◆ **GIVEN REQUEST A**: Update the entries from the line that has "You are a GUI" through the last entry, replacing "green" with "blue" and leaving everything else unchanged. Omit the pictures from your answer.
-- begin TEXT PASSAGE --
It is instructive to look back at such events, especially in light of this nation’s ongoing divisions about immigration reform.

In the 1840s and 1850s, American domestic politics was in the process of dividing, North from South, over the issue of slavery. Then a new source of angst presented itself: huge surges in immigration to the U.S. from cultures and countries considered by some more exotic than previous waves that had arrived from England, Germany, and Scandinavia.

On the West Coast, influxes of Chinese and Japanese workers found a new home. Millions more arrived in the East from Ireland and Italy; most of these new pilgrims were Roman Catholics.

Several secretive political organizations were formed in reaction to this development. Some of the concerned activists had been Whigs, some had previously been Jeffersonian Democrats. All professed their worry that the character of the country was changing. They expressed many fears, among them that the new settlers were more loyal to the pope in Rome than the president in Washington.

There was a partisan component to the Nativist movement: In the big Northern cities, the Democratic Party had seamlessly folded the immigrants into existing political operations.

Attempting to maximize their leverage, Nativist advocates kept low profiles, often denying their machinations. Asked what they were up to by reporters, these activists often replied, “I know nothing.”

It may have seemed a clever dodge, but newspapermen at the time couldn’t resist this target any more than today’s media could. By 1854, when the activists allied with a rump faction of the Whig Party to run a slate of candidates on an anti-immigration platform, they were labeled the “Know-Nothing Party.”
-- end TEXT PASSAGE --
◆ **GIVEN REQUEST B**: Quote the passage on the Nativist movement word for word, beginning at the words "It is instructive" and stopping after "Germany, and Scandinavia.".
-- begin EXCERPTED DATA --
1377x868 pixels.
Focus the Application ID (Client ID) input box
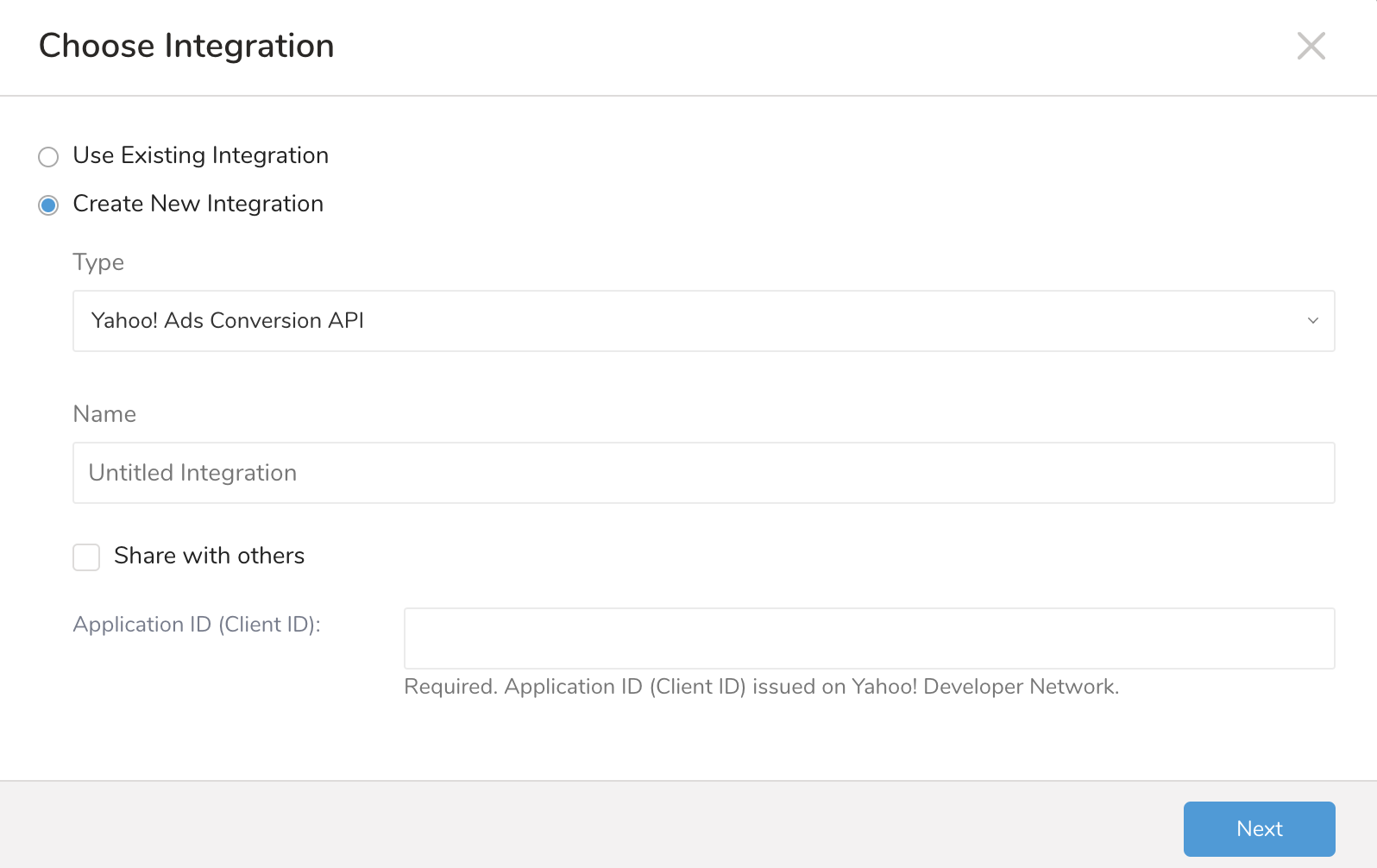[x=868, y=638]
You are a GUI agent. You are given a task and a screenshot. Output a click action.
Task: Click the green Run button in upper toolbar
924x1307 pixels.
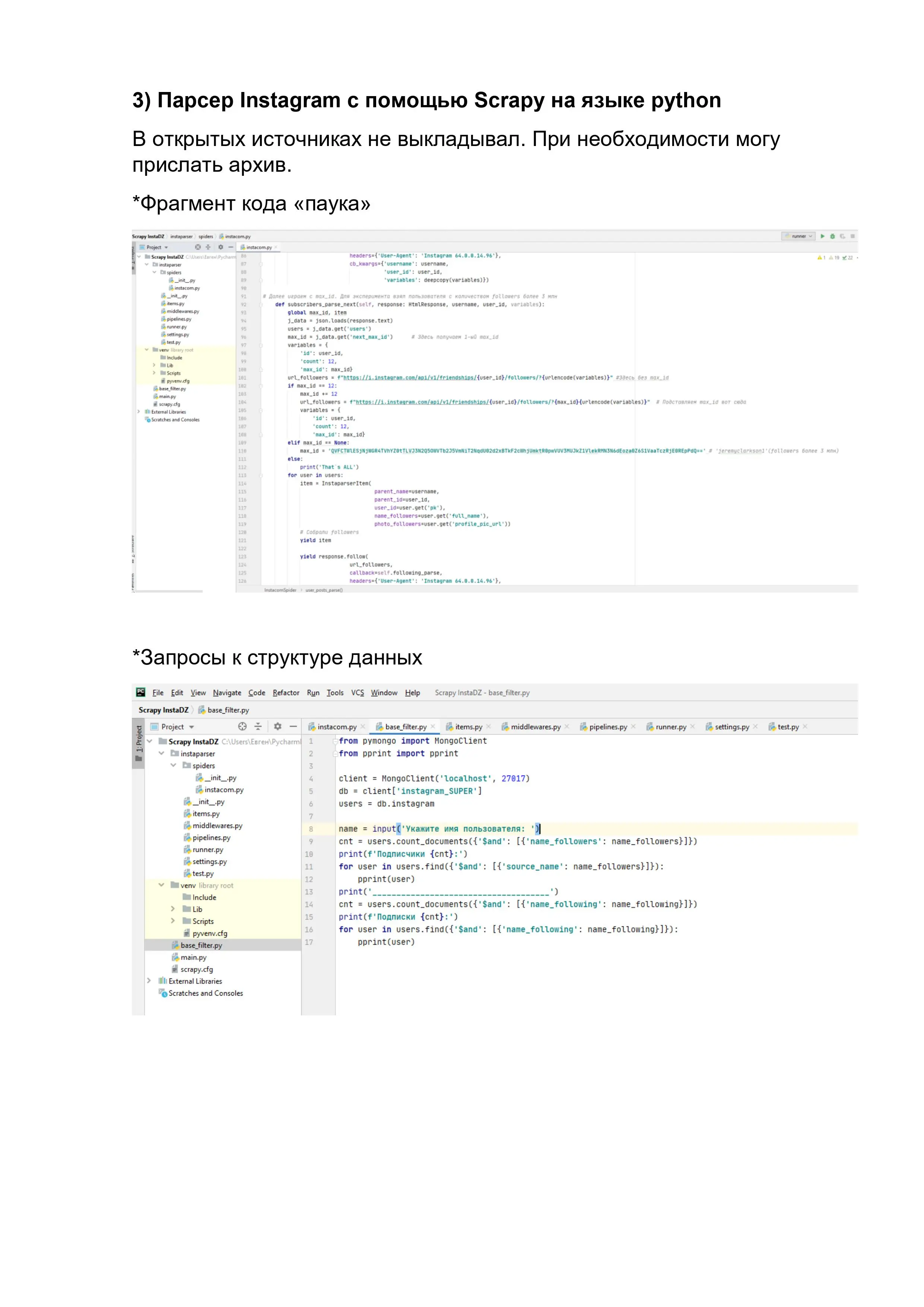coord(822,236)
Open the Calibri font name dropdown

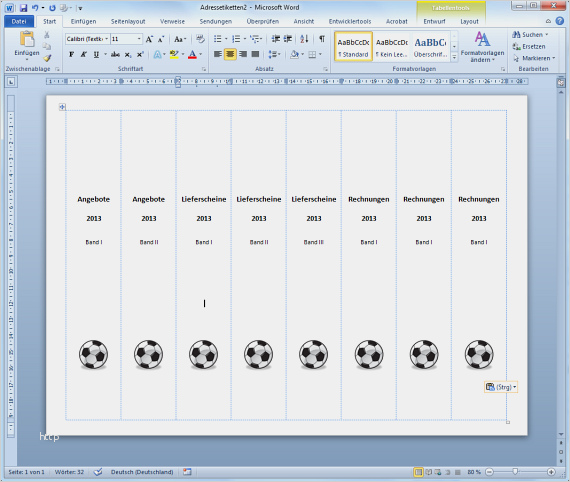tap(107, 39)
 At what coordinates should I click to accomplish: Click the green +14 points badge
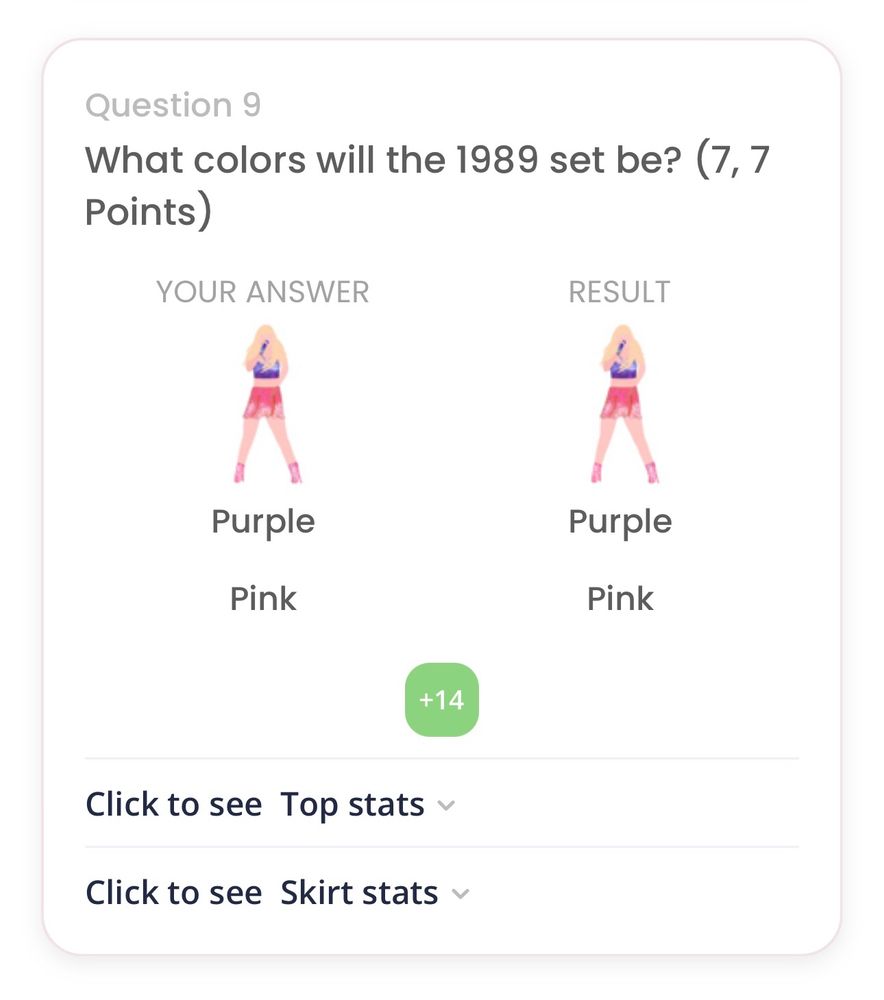[442, 700]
-- end EXCERPTED DATA --
◆ **TASK SOLUTION A**:
You are a GUI agent. You are given a task and a screenshot. Output a click action.
Task: Click the blue Run button in upper toolbar
924x1307 pixels.
coord(822,236)
Open the Calibri font name dropdown

tap(107, 39)
 At what coordinates should I click to accomplish: Click the blue +14 points badge
[442, 700]

◆ **TASK SOLUTION B**:
It is instructive to look back at such events, especially in light of this nation’s ongoing divisions about immigration reform.

In the 1840s and 1850s, American domestic politics was in the process of dividing, North from South, over the issue of slavery. Then a new source of angst presented itself: huge surges in immigration to the U.S. from cultures and countries considered by some more exotic than previous waves that had arrived from England, Germany, and Scandinavia.